Usted llamará a un centro de servicios tal o cual y le atenderá la grabación de una voz masculina muy varonil, o una femenina muy diáfana y agradable, que le dará una retahíla de opciones numéricas, y usted, que solo quiere hablar con algún humano, el que fuere, tendrá que aguantar con toda la paciencia del mundo todos esos números. Cuando, ¡por fin!, un terrícola toma el teléfono, lo primero que hace es preguntarte todas las cosas que ya le indicó a la voz de la máquina. Le preguntará cómo esta, pero no crea que eso le importa a la empresa, resulta que un entrenamiento les dijeron que a la gente le gusta que se preocupen por ellos, pero lo que no puede enseñarse en ningún entrenamiento es la autenticidad y lo que significa ser genuino; eso se cultiva, se modela, no es un asunto de una semana de charlas en un salón de conferencias de hotel; la autenticidad es una pulsión del espíritu que se origina en el fondo de la verdad del ser, por eso, cuando al usuario que quiere resolver un problema en alguna telefónica o un banco, le hacen la consabida, y por demás ensayada, pregunta: «cómo se siente el día de hoy», hay quien quiere hacerle recordar a su madre, a su abuela o cuanto familiar le pase por la mente. Otros recurrimos a la más común corriente de las mentiras dichas a diario: «¡estoy bien, gracias!».

La misma estrategia ocurre con los aparatos móviles. La gente nunca estuvo más disponible para el otro, sin embargo, y al mismo tiempo, nunca estuvo más distante. ¡La estratagema ha sido todo un éxito! Tener un móvil es la mejor manera de estar aislado de tus seres queridos. Los grupos de WhatsApp les ganaron a las reuniones de cafés, de parques, restaurantes, comilonas en la casa. La comensalidad, un verdadero placer a la hora de comer, está en franca vía de extinción. Hay quien engulle sus alimentos y mientras mastica aprovecha bien el tiempo en ver qué dijo quién, ¡y por supuesto!, responder. En los restaurantes, ya hay estudios que demuestran que el tiempo que le toma a un mesero en atender a los comensales, que incluye hacerle las fotos que les piden, esperar el tiempo necesario que toman en decidir qué ordenar, mientras atienden a sus teléfonos y se hacen más selfies, ha aumentado en un 30%. Aquel tiempo de descubrir nuevos sabores y olores, de deleitarse con el crujido de un recién horneado pan gallego, de discutir el tema del momento, cada vez es más escaso.

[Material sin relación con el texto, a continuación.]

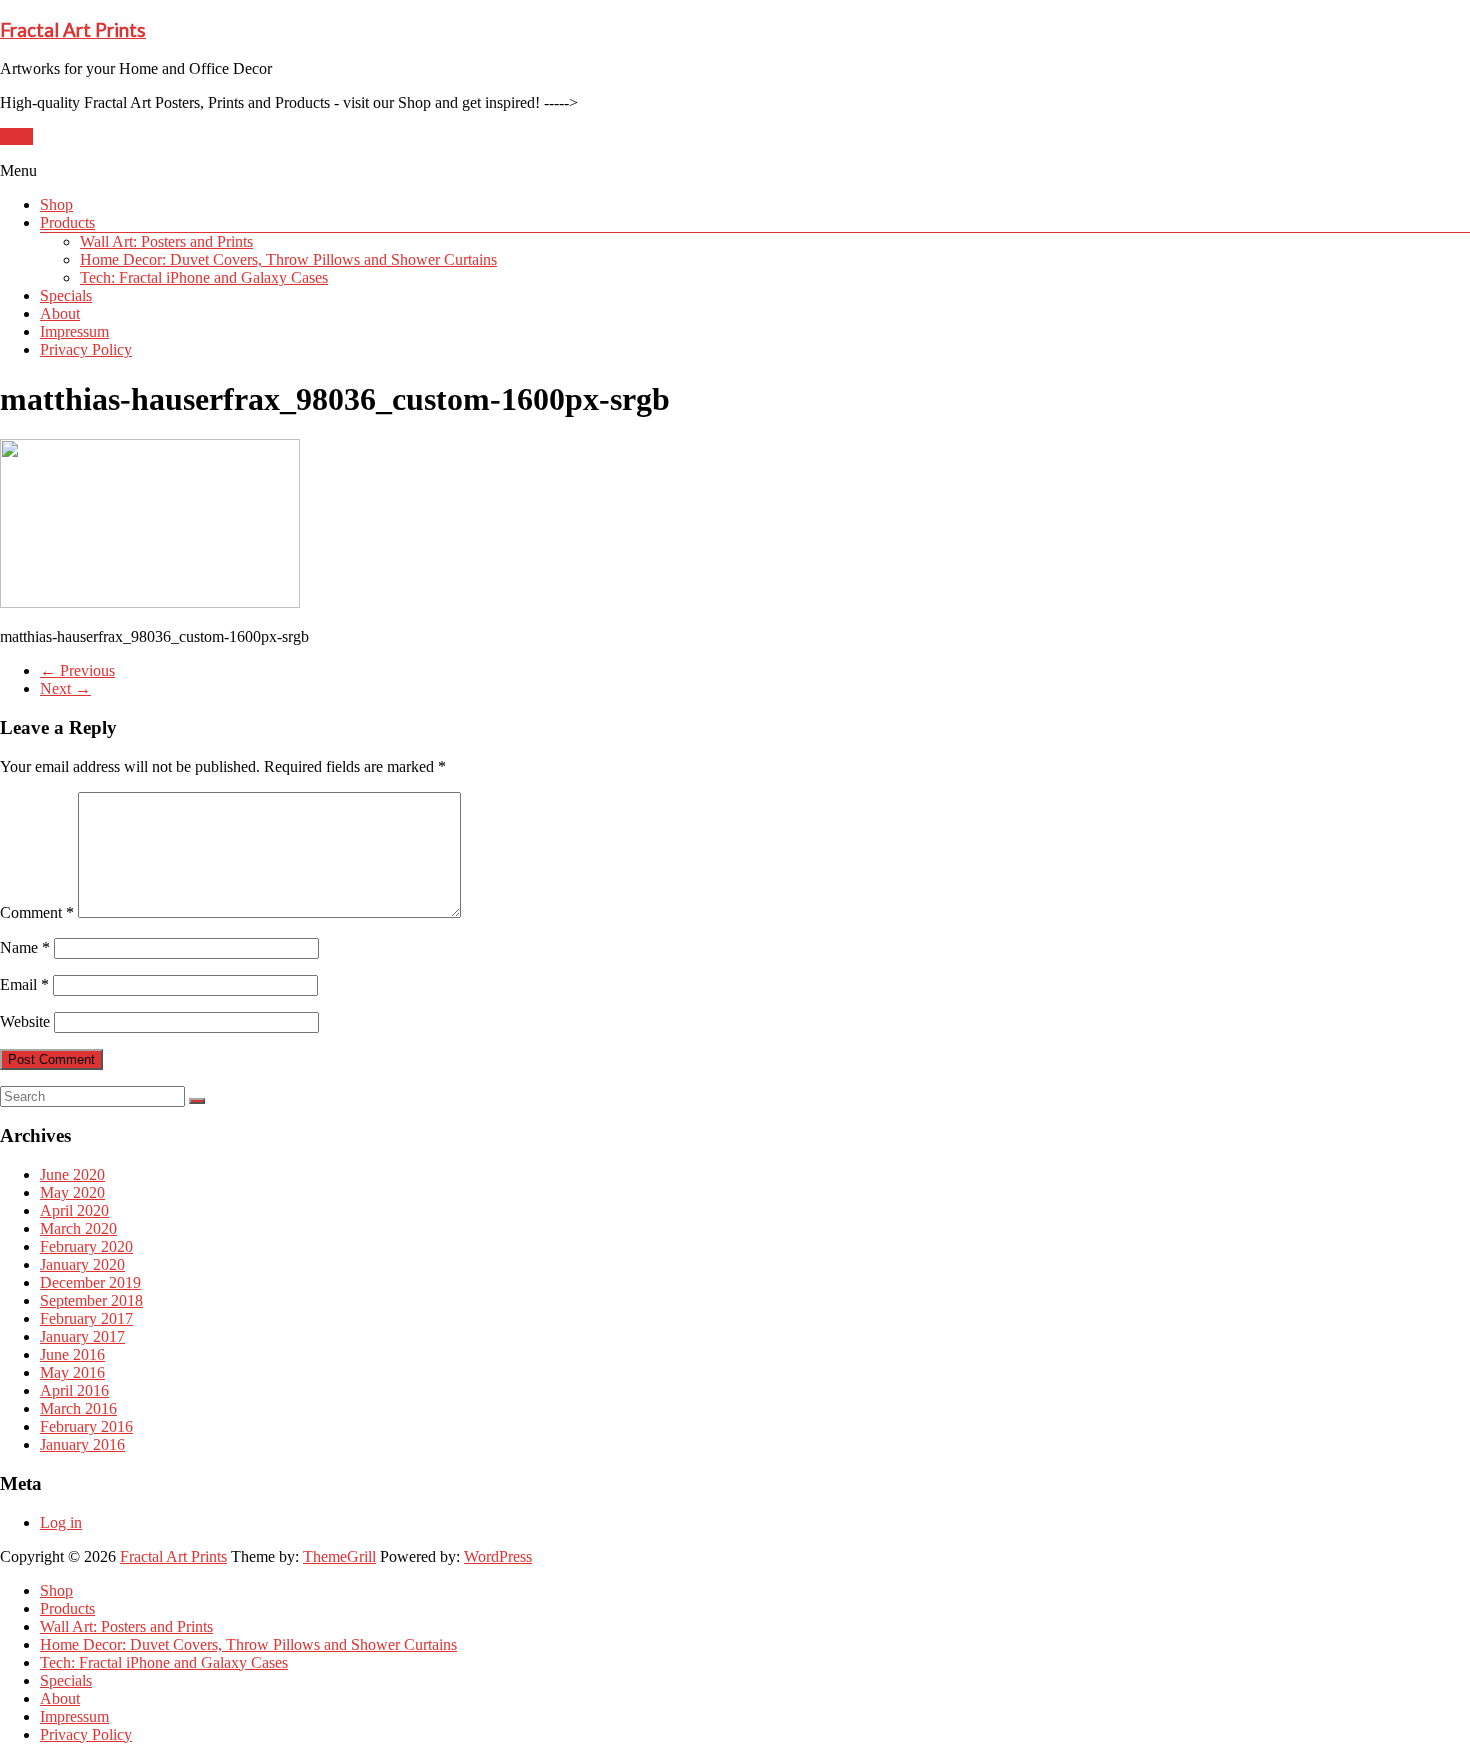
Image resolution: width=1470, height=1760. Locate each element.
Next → (65, 688)
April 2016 (74, 1390)
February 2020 (86, 1246)
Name (25, 947)
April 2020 (74, 1210)
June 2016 (72, 1354)
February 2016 (86, 1426)
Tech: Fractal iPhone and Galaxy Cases (204, 277)
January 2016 (82, 1444)
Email (24, 984)
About (60, 313)
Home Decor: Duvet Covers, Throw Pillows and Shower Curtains (288, 259)
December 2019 (90, 1282)
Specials (66, 295)
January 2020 (82, 1264)
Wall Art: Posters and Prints (166, 241)
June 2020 (72, 1174)
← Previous (77, 670)
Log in (61, 1522)
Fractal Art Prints (73, 30)
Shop (16, 136)
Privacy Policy (86, 349)
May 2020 (72, 1192)
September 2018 (91, 1300)
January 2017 (82, 1336)
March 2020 (78, 1228)
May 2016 (72, 1372)
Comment (37, 912)
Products (67, 222)
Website (25, 1021)
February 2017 (86, 1318)
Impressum (74, 331)
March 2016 (78, 1408)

La mirada mientras se toma vino, el intercambiar bocados, tocar los pies bajo la mesa, el secreteo –que podrá ser de mala educación, pero es delicioso-, los silencios cómodos, disfrutar de la música de fondo. Conversar con el chef para contarle la grata experiencia que tuvo con el plato elegido. Todos deportes en extinción.

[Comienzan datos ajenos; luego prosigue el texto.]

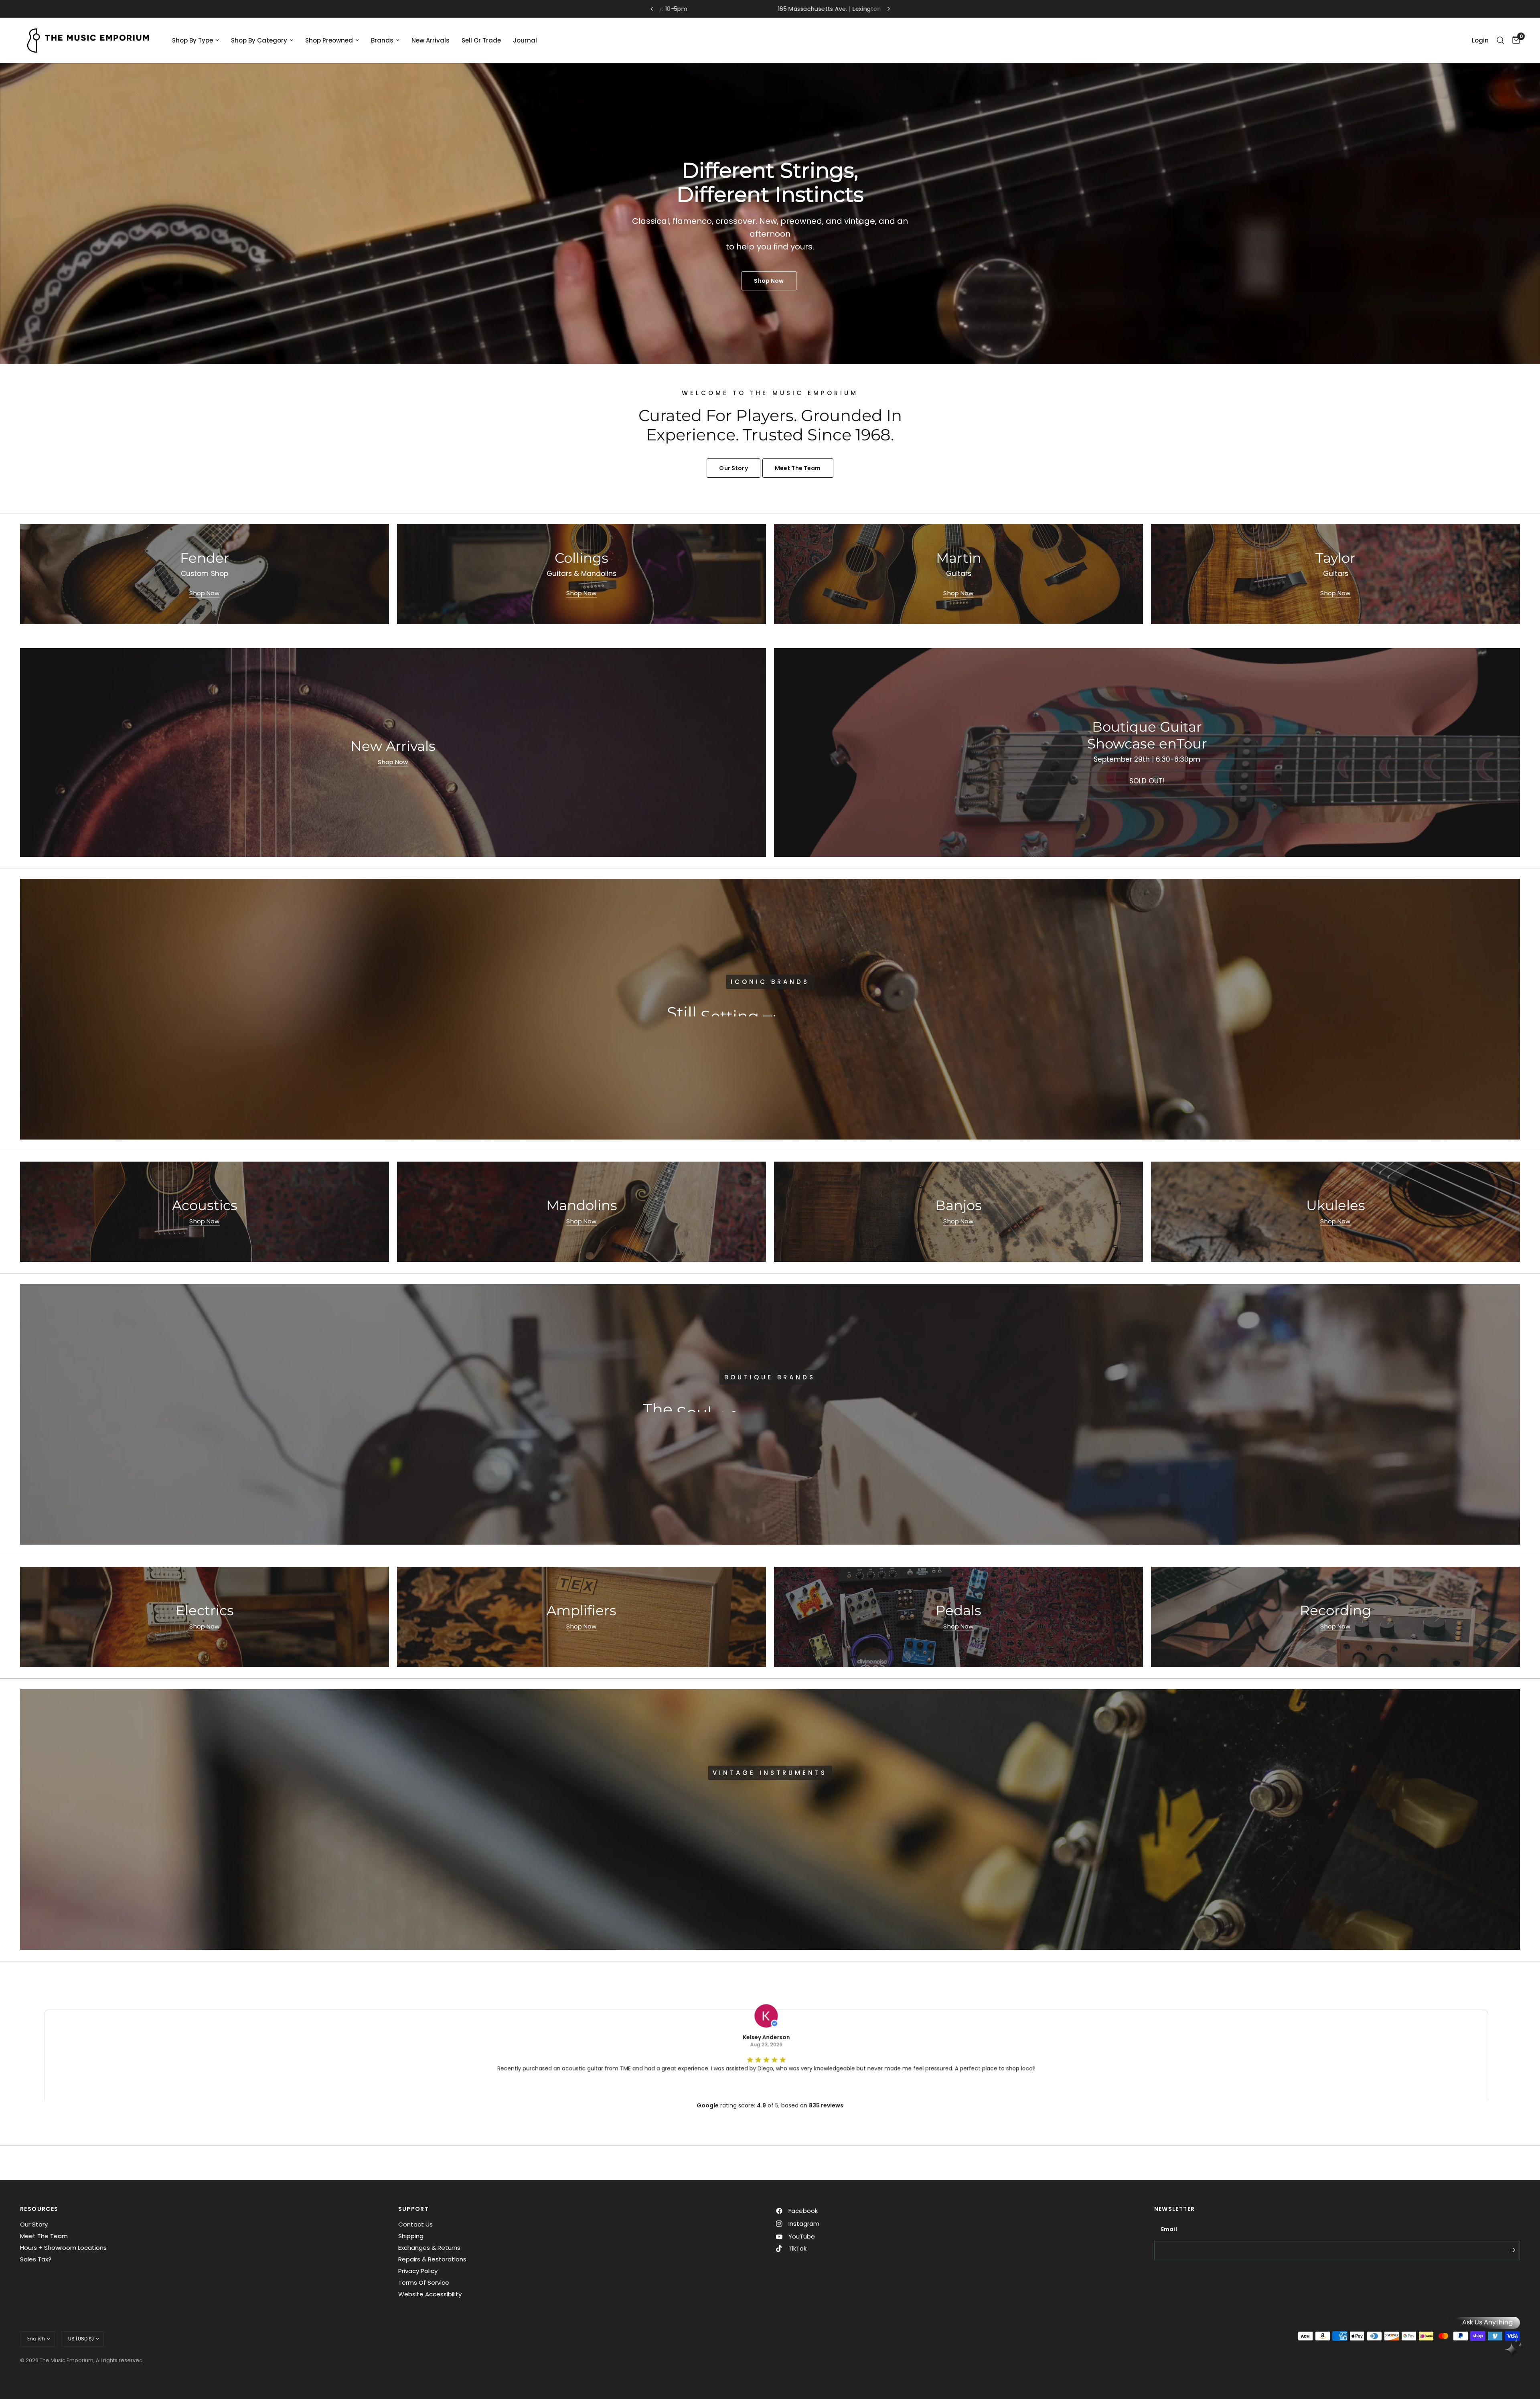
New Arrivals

La costumbre de zombificación, por llamarlo de alguna forma, y cada vez más extendida entre los jóvenes, no excluye a los adultos mayores. Meses atrás, estuve en el teatro viendo una obra de lo más divertida. El salón estaba lleno de gente. Hice lo de siempre, «peinar» con la mirada todo el lugar a ver a quién conocía. Me detuve en una atractiva pareja, guapísima, ambos debían rozar los 60 y tantos años. Cada uno tenía en sus manos un aparato celular de última generación – a juzgar por mi escaso conocimiento sobre estas tecnologías. Sentí pena por ellos. ¿Será que no tienen nada de qué hablar? Pronto la pena se volvió alegría cuando ambos, tomados de las manos, conversaban sabrá Dios de qué, pero sus rostros tenían otro tipo de luz, no de esa que proviene de la pantalla del móvil.

De mi parte, pretendo seguir haciendo uso de las ventajas que la red ofrece en términos de ahorro y tiempo, sobre todo por la seguridad que significa no estar en la calle con altas sumas de dinero para hacer depósitos, pero no pienso abandonar mi hábito de interactuar con la gente que forma parte de mi entorno. En muchas ocasiones en la que olvido el móvil en casa, pues me espero al regreso, no me ocupa ningún sentimiento de angustia o ansiedad, como sé que ocurre a muchos. Es menester mantener en nuestro dominio el poder sobre las tecnologías, y que no sea al revés. Eso significa Libertad.